Car accidents have killed more people in the United States than all the nation’s wars, according to the Minnesota Department of Health. Improvements in vehicle design, road design and seat belt use have reduced accident fatalities, but motor vehicle crashes remain the leading cause of death for people aged four to 34. Educating people on driving safety topics helps reduce the risk of dangerous car accidents.
Distracted driving means you are visually, manually or cognitively distracted from driving. Examples of distractions include reading maps, using a cell phone, daydreaming, eating and drinking, changing the radio station, using a GPS or performing personal grooming. Driver distraction contributed to almost 20 percent of accidents in 2008.

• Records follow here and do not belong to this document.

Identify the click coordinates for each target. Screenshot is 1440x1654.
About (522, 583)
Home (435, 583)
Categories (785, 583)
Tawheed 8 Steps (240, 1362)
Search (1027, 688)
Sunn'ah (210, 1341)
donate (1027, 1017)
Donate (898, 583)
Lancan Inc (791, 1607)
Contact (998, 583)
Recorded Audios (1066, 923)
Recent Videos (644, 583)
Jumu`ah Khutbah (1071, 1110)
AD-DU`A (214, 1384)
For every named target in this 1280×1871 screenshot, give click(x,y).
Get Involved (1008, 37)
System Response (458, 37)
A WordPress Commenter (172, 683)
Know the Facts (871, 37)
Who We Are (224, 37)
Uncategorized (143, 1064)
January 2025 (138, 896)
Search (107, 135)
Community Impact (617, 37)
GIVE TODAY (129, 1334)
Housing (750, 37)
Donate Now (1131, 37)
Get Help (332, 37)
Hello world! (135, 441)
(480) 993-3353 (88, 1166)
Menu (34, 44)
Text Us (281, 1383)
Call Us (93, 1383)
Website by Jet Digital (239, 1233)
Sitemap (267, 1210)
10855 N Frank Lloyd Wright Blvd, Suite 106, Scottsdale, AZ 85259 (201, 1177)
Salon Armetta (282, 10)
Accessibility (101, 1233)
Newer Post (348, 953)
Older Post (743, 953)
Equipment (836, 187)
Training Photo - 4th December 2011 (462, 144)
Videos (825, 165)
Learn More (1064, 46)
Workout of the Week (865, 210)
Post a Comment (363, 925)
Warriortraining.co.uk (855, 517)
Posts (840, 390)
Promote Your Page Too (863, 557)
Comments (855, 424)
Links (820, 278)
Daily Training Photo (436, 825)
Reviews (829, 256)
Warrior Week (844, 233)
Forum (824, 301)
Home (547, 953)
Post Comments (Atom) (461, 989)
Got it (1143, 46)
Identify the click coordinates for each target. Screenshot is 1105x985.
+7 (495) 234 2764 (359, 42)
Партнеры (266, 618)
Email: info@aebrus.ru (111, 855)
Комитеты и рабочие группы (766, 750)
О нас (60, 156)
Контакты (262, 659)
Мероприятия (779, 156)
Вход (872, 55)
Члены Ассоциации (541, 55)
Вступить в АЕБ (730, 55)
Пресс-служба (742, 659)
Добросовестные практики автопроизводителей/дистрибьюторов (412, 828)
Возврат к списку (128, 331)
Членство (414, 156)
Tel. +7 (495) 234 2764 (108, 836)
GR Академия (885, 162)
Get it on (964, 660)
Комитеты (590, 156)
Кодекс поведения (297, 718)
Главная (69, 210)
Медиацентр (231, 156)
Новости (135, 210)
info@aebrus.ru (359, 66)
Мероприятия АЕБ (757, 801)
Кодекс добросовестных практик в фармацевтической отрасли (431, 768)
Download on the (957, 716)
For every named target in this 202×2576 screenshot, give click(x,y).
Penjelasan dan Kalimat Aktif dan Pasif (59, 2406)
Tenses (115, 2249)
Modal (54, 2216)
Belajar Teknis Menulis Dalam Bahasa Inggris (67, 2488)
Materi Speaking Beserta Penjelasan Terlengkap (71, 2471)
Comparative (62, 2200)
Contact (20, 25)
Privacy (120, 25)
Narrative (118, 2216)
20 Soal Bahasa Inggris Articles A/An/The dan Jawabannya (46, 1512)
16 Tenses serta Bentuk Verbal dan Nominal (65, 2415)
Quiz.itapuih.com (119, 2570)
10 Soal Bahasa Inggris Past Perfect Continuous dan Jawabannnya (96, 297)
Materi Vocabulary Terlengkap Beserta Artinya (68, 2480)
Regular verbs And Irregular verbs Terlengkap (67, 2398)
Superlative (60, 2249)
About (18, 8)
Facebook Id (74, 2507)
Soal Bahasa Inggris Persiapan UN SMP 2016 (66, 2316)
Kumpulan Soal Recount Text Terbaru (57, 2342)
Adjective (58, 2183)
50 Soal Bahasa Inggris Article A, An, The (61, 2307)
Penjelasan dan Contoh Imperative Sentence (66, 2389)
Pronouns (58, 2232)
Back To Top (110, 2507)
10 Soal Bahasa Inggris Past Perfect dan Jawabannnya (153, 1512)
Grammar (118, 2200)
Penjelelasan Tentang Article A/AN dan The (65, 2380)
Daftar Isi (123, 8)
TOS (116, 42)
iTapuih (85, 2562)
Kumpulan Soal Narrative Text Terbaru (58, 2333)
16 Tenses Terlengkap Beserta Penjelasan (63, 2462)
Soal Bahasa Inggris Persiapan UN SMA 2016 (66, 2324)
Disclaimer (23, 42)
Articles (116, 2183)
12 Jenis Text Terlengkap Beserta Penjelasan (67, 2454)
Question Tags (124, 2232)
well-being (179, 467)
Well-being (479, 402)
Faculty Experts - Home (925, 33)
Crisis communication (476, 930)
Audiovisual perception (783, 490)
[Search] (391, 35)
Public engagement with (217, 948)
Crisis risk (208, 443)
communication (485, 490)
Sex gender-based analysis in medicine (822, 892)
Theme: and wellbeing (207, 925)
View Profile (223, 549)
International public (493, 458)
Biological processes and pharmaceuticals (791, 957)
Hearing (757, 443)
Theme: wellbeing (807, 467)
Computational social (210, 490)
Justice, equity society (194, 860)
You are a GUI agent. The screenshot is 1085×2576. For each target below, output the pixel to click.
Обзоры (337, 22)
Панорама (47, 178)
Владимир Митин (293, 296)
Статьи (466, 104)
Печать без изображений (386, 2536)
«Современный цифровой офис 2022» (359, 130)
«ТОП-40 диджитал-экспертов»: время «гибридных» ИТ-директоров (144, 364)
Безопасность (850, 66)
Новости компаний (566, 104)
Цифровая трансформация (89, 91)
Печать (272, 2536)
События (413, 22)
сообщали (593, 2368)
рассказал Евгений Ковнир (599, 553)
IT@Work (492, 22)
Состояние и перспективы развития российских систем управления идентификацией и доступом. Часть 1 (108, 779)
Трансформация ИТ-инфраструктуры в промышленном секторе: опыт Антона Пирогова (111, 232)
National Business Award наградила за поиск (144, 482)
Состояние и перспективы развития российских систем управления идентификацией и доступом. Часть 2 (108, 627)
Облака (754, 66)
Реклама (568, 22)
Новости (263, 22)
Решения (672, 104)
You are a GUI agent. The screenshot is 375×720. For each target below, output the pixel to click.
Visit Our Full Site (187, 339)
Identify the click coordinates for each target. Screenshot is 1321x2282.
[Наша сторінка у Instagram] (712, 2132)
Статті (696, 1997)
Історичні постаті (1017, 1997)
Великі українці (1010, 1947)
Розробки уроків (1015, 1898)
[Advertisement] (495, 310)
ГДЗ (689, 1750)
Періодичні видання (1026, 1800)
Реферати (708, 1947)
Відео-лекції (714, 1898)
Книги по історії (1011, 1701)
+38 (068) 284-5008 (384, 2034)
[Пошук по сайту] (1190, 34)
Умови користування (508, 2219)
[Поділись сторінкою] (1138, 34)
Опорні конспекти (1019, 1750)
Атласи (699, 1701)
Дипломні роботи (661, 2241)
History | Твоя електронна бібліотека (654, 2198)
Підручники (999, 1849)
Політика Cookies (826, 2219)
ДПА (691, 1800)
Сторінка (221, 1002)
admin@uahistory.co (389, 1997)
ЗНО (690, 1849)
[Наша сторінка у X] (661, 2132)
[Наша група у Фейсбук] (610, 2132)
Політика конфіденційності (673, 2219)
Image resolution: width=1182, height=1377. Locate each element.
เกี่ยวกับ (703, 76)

Wearing a seat belt is the most effective way to protect yourself in a motor vehicle accident. Seat belts saved more than 13,000 lives in 2008. Children and pregnant women should also wear seat belts. Don’t count on air bags to save you–seat belts are designed to work with air bags.
Impaired drivers are under the influence of alcohol or drugs. Alcohol was involved in nearly a third of traffic-related deaths in 2008, while other drugs were present in about 18 percent of deaths. Young people, motorcyclists and people who have previously received convictions for driving while impaired are most likely to drive while intoxicated or on drugs.
Speeding contributes to nearly a third of all fatal crashes. Most speed-related crashes involve a single vehicle, and 60 percent occur at night. Driving too fast also uses more fuel.
Child Safety Seats
Children should use child safety seats placed in the backseat until they are tall enough to properly use seat belts, which usually occurs around age eight. Children under 13 should always ride in the backseat, since deployed air bags can endanger young children.
Car accidents cause more than one of three teen deaths. Males, teens who have recently gotten their licenses and teens driving with teenage passengers are at highest risk for motor vehicle crashes. Teenage drivers are less likely to recognize hazardous situations, less likely to wear seatbelts and more likely to speed than other groups of drivers.